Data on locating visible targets
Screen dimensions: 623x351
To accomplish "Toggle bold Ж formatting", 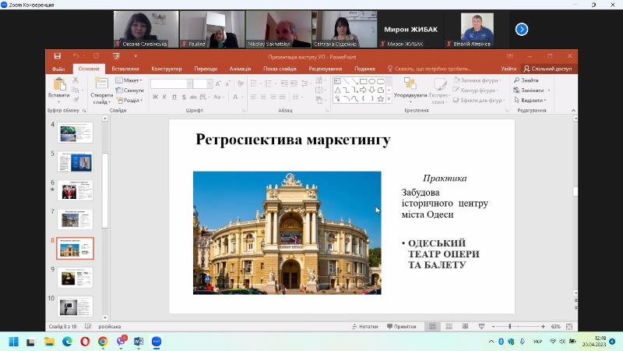I will tap(155, 98).
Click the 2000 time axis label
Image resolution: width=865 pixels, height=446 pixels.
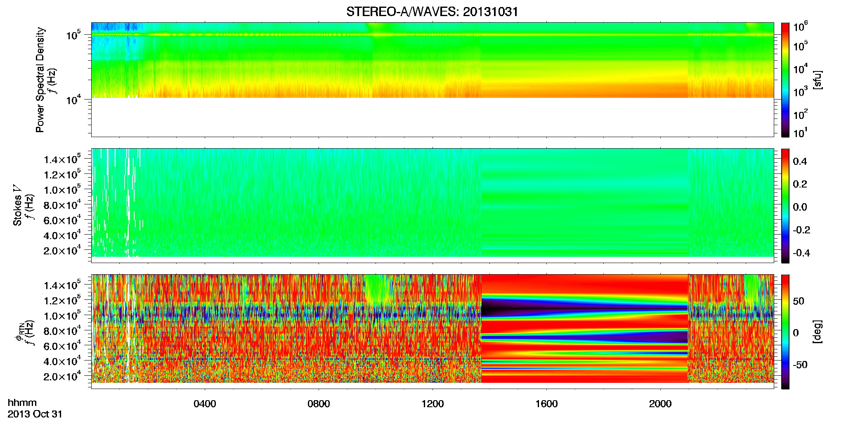tap(660, 404)
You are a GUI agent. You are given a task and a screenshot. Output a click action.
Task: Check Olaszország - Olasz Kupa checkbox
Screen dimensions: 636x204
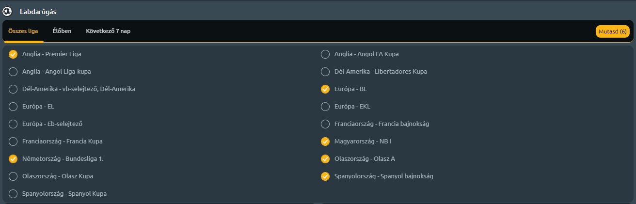click(13, 176)

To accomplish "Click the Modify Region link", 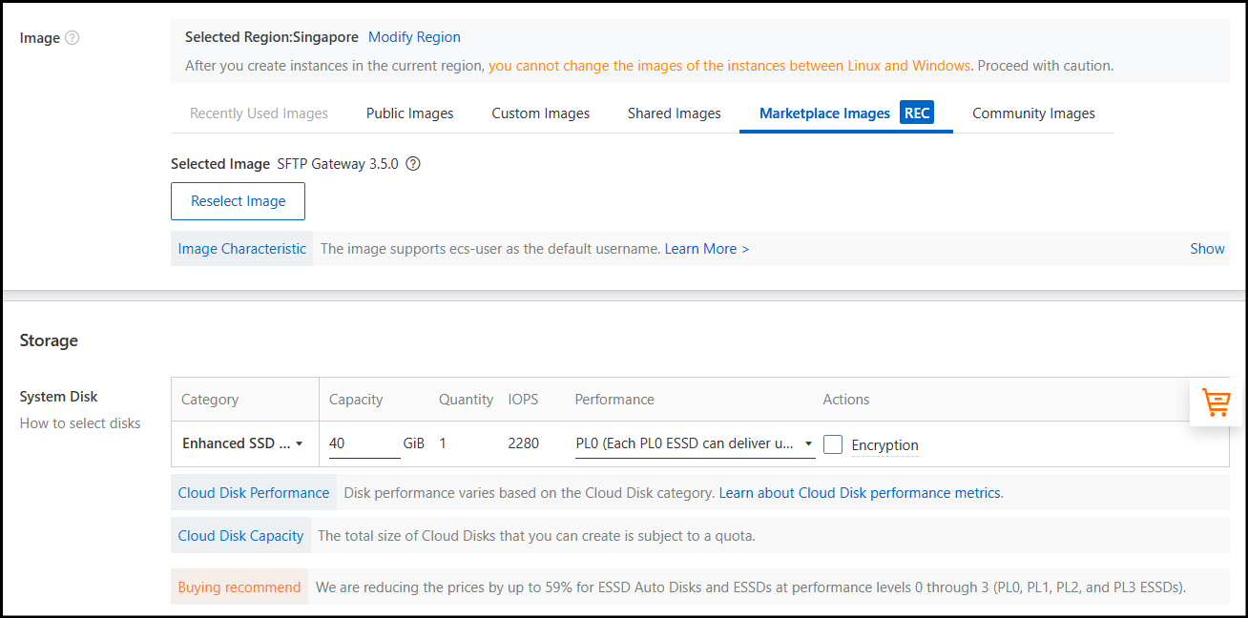I will (414, 37).
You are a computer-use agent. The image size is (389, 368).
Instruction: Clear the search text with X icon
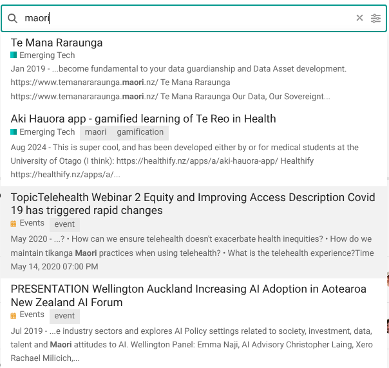[360, 18]
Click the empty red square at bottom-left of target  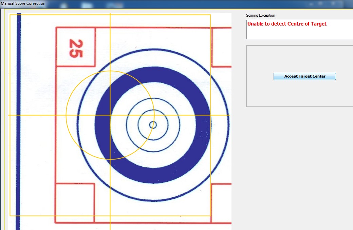(75, 203)
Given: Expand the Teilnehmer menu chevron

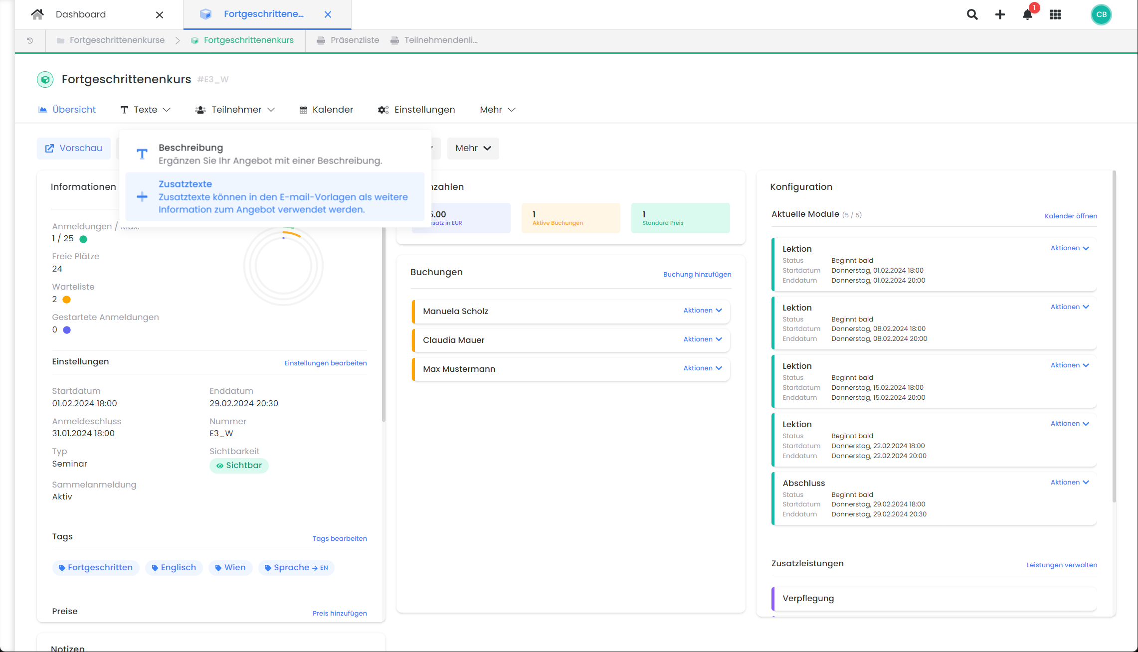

WHAT TO PRODUCE → Extract every line in the records above that contains the word "dimensions".

COMPLETE ANSWER →
Screen dimensions: 623x351
Screen dimensions: 636x204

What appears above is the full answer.